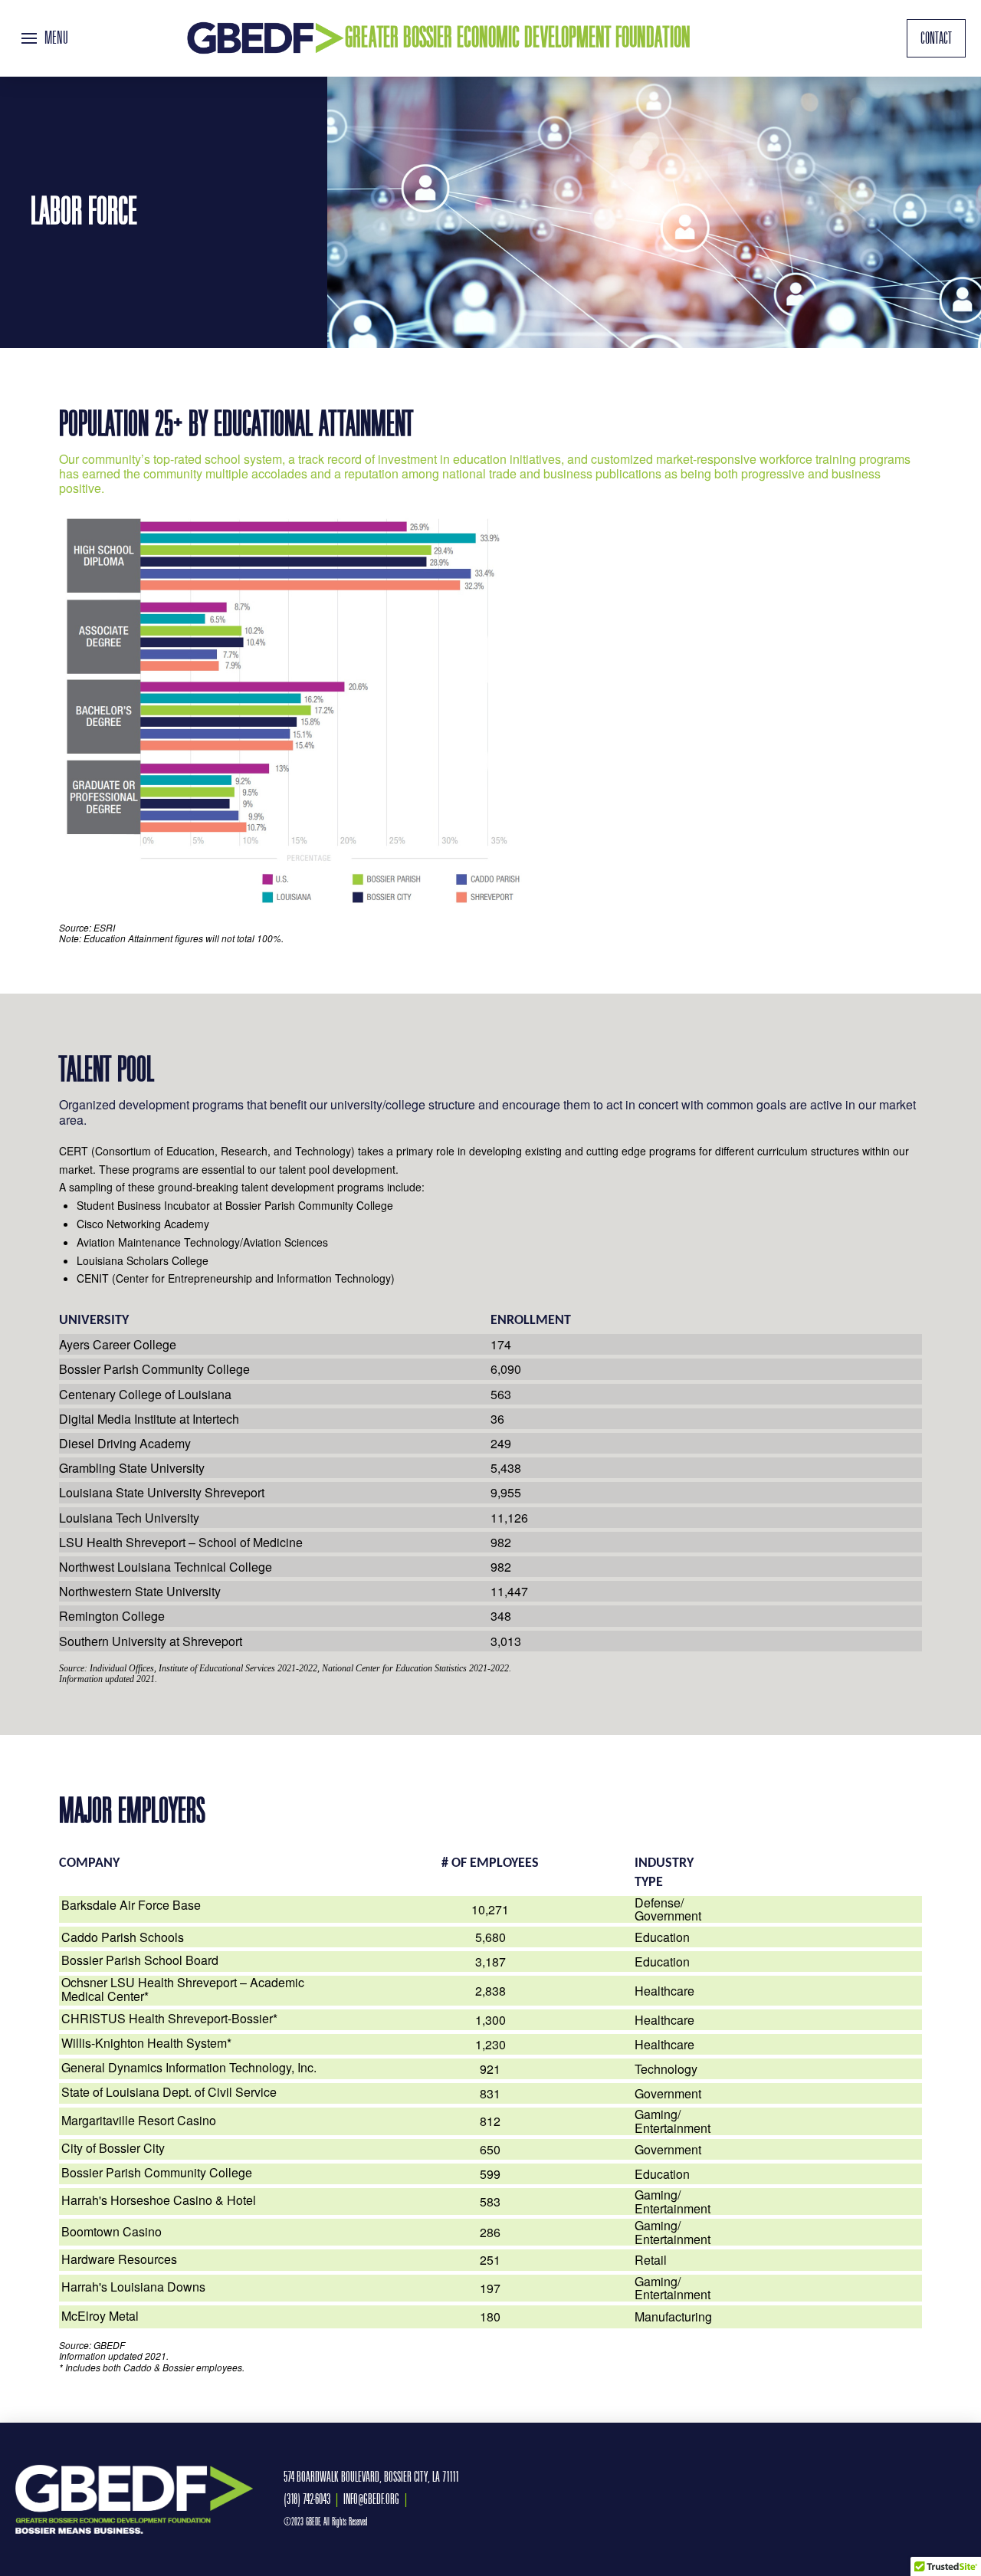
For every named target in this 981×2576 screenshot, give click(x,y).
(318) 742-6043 (307, 2499)
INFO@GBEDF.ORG (371, 2499)
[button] (44, 38)
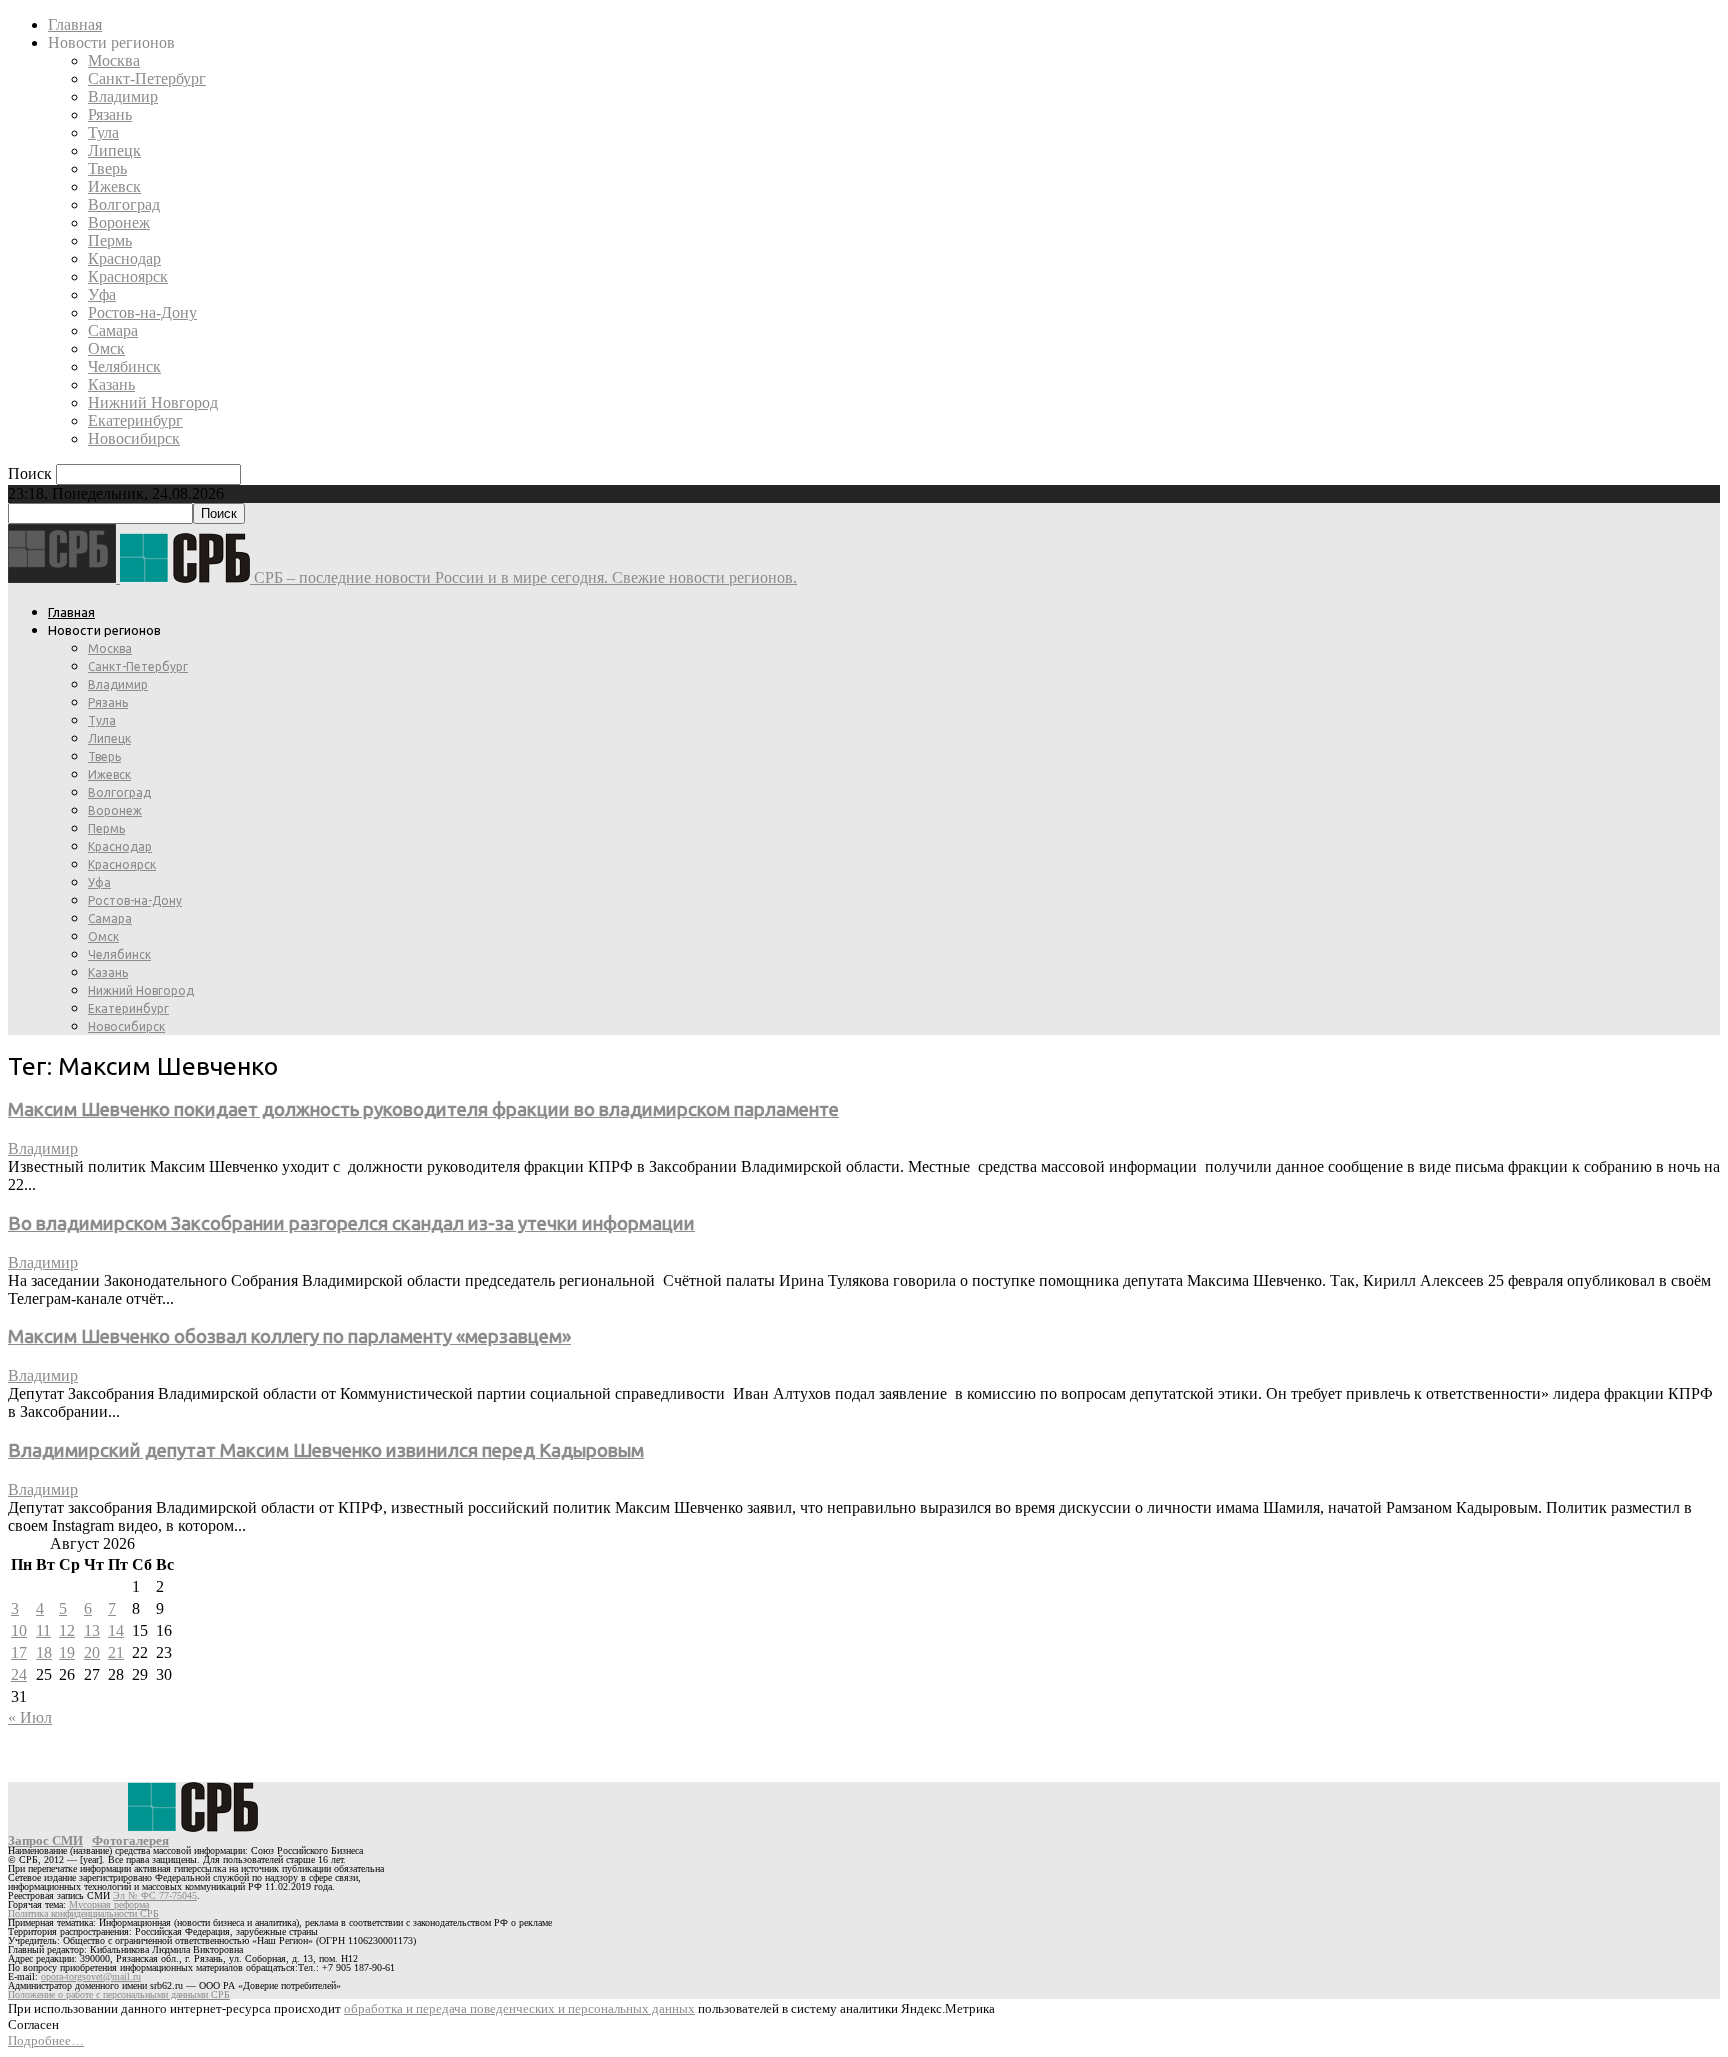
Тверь (107, 168)
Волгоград (124, 204)
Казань (111, 384)
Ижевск (114, 186)
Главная (75, 24)
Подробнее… (46, 2040)
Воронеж (119, 222)
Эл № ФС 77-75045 (155, 1895)
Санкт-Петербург (147, 78)
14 (116, 1630)
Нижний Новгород (153, 402)
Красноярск (128, 276)
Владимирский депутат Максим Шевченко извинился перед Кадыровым (326, 1450)
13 (92, 1630)
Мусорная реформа (109, 1904)
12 (67, 1630)
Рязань (110, 114)
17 (19, 1652)
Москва (114, 60)
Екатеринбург (135, 420)
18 (44, 1652)
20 (92, 1652)
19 (67, 1652)
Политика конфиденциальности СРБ (83, 1913)
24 (19, 1674)
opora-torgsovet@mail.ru (91, 1976)
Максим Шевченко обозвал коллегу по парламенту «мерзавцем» (289, 1336)
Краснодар (124, 258)
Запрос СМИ (45, 1840)
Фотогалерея (130, 1840)
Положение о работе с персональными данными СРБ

^^^^

→ **Problem statement**
Give the preceding data back exactly, minus every picture.

→ **Result**
For every named target in this 981×2576 screenshot, give click(x,y).
(318) 742-6043 (307, 2499)
INFO@GBEDF.ORG (371, 2499)
[button] (44, 38)
Тверь (107, 168)
Волгоград (124, 204)
Казань (111, 384)
Ижевск (114, 186)
Главная (75, 24)
Подробнее… (46, 2040)
Воронеж (119, 222)
Эл № ФС 77-75045 (155, 1895)
Санкт-Петербург (147, 78)
14 (116, 1630)
Нижний Новгород (153, 402)
Красноярск (128, 276)
Владимирский депутат Максим Шевченко извинился перед Кадыровым (326, 1450)
13 (92, 1630)
Мусорная реформа (109, 1904)
12 (67, 1630)
Рязань (110, 114)
17 (19, 1652)
Москва (114, 60)
Екатеринбург (135, 420)
18 (44, 1652)
20 (92, 1652)
19 (67, 1652)
Политика конфиденциальности СРБ (83, 1913)
24 (19, 1674)
opora-torgsovet@mail.ru (91, 1976)
Максим Шевченко обозвал коллегу по парламенту «мерзавцем» (289, 1336)
Краснодар (124, 258)
Запрос СМИ (45, 1840)
Фотогалерея (130, 1840)
Положение о работе с персональными данными СРБ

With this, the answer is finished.